__Set exercise__
Reproduce, word for word, the part of the essay on dark matter and dark energy from "There is a general" up to and including "the real world.".

__Document__
Dark matter and dark energy are the structural foundation of this universe. But dark matter (DM) and dark energy (DE) are named "dark" from a reason, it can only be quantified by the effect it has on the realm - which is close to nil in the smallest of scale - but at the largest of scale it dominates by the force of abundance and can only be detected by the "foot print"
Objections to the model
The “ghost”-effect from dark energy (and “ghostly”-dark matter), is 'more likely' a "machine-dependant" effect from a "broken" model
No one has yet proven that neither dark matter nor energy actually is a real thing. It only exists as a hypothetical explanation for why the standard model cannot explain reality.
- Dark energy allegedly works by exerting of a negative, repulsive pressure, behaving like the opposite of gravity.
- Dark matter allegedly works as a kind of "super glue" that keep structures within and between galaxies constant
Cosmological observations tell us the standard model explains about 5% of the energy present in the universe. From the behaviour of light we can deduct that about 26% then should be dark matter, which would behave just like other matter, but only interacts weakly (if at all) with the Standard Model fields.
As the Standard Model does not supply any fundamental particles that constitutes good dark matter candidates, ever since this postulate, the brightest minds have tried to figure out what that matter could be.
In physical cosmology and astronomy, dark energy is regarded an unknown form of energy that affects the universe on the largest scales.
It has been hypothesised to account for the observational properties of distant type Ia supernovae, which show the universe going through an accelerated period of expansion. As the force that is causing the light waves to stretch - by inflating, yeah.. space.
Theory is that it is caused by the result of the complete universe is expanding, and in the proces stretching the light waves. It is a rather good explanation - a sort of dobler effect - and even most likely to be true, since it is almost bulletproof by countless observations.
As the first observational evidence for its existence came from supernovae measurements, which showed that the universe does not expand at a constant rate; rather, the expansion of the universe is accelerating.
There is a general consensus that a hypothesis should be falsifiable in order to be scientific, and as the natural sciences are empirical, it is based on experiences and observations in the real world.
But as science is made up by humans to understand the world, it is shaped by the spirit and culture from which it originated, as we try to be as objective and neutral as possible, we tend to value a theory by how well it predicts reality and measure the quality by describability of the world.
Predictability and accuracy are a must if a theory is to be regarded able to model what is happening in real life. It may be a premis for abstract models, but it doesn't not make it less problematic that science not necessarily need to be evident.
Considerable efforts have been taken place in providing rule sets and mathematical explanations about invisible topology to claim an establisment of what space is really about - and for what reasons it probably is growing at superscale in an unchained run against eternity - we also have invented 'mysterious' forces like 'dark energy' to set space, and hidden objects like dark matter to explain the fact that space is set for a wild run in form of stretching the fabric of space between the cosmological objects and explain why galaxies doesn't fling apart in the proces.

__Stored data__
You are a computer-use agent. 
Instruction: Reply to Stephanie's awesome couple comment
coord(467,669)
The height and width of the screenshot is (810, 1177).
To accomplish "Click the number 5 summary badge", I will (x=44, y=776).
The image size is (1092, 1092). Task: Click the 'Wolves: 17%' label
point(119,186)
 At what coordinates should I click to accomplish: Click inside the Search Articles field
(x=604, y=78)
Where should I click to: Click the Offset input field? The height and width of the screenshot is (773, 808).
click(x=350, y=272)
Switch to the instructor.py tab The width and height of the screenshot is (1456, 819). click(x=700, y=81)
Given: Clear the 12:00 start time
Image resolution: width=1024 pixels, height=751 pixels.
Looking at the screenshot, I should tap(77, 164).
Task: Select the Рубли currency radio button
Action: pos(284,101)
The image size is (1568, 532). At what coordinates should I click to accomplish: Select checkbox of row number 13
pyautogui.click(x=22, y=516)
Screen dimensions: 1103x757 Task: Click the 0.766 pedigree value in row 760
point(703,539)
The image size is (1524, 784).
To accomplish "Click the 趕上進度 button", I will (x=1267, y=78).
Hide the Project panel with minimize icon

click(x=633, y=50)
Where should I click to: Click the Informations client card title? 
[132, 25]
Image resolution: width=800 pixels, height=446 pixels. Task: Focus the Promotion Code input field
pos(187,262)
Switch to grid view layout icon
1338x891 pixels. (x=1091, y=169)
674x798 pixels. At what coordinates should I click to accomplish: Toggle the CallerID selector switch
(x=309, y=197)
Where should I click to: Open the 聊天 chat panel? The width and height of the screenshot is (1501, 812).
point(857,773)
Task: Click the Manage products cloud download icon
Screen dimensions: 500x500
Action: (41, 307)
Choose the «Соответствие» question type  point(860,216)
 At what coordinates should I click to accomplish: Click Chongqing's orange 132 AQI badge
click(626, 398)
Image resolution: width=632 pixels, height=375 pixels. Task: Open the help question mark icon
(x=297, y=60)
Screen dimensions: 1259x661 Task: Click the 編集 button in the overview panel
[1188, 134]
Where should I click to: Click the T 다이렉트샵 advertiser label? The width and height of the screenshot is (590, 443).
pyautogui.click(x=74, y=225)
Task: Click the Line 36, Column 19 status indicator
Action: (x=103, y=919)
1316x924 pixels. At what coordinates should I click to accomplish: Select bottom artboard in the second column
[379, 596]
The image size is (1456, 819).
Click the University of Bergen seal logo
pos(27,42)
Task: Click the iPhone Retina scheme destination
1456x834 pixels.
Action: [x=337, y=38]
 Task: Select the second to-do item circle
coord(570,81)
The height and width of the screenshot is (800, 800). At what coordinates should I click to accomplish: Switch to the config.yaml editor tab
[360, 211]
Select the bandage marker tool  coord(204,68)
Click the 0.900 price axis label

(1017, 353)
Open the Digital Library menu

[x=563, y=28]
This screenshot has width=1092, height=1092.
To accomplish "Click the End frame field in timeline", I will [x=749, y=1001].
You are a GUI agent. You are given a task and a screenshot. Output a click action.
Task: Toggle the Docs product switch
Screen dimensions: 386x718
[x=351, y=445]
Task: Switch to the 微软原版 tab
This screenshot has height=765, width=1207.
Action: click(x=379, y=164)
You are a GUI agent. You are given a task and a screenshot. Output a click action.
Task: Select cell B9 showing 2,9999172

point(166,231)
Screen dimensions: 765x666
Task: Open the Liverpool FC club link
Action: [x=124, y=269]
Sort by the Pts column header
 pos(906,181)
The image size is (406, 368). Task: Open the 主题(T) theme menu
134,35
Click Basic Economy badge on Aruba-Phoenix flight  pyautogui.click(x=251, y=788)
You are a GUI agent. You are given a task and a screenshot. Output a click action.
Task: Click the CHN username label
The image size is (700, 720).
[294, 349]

__Exercise response__
There is a general consensus that a hypothesis should be falsifiable in order to be scientific, and as the natural sciences are empirical, it is based on experiences and observations in the real world.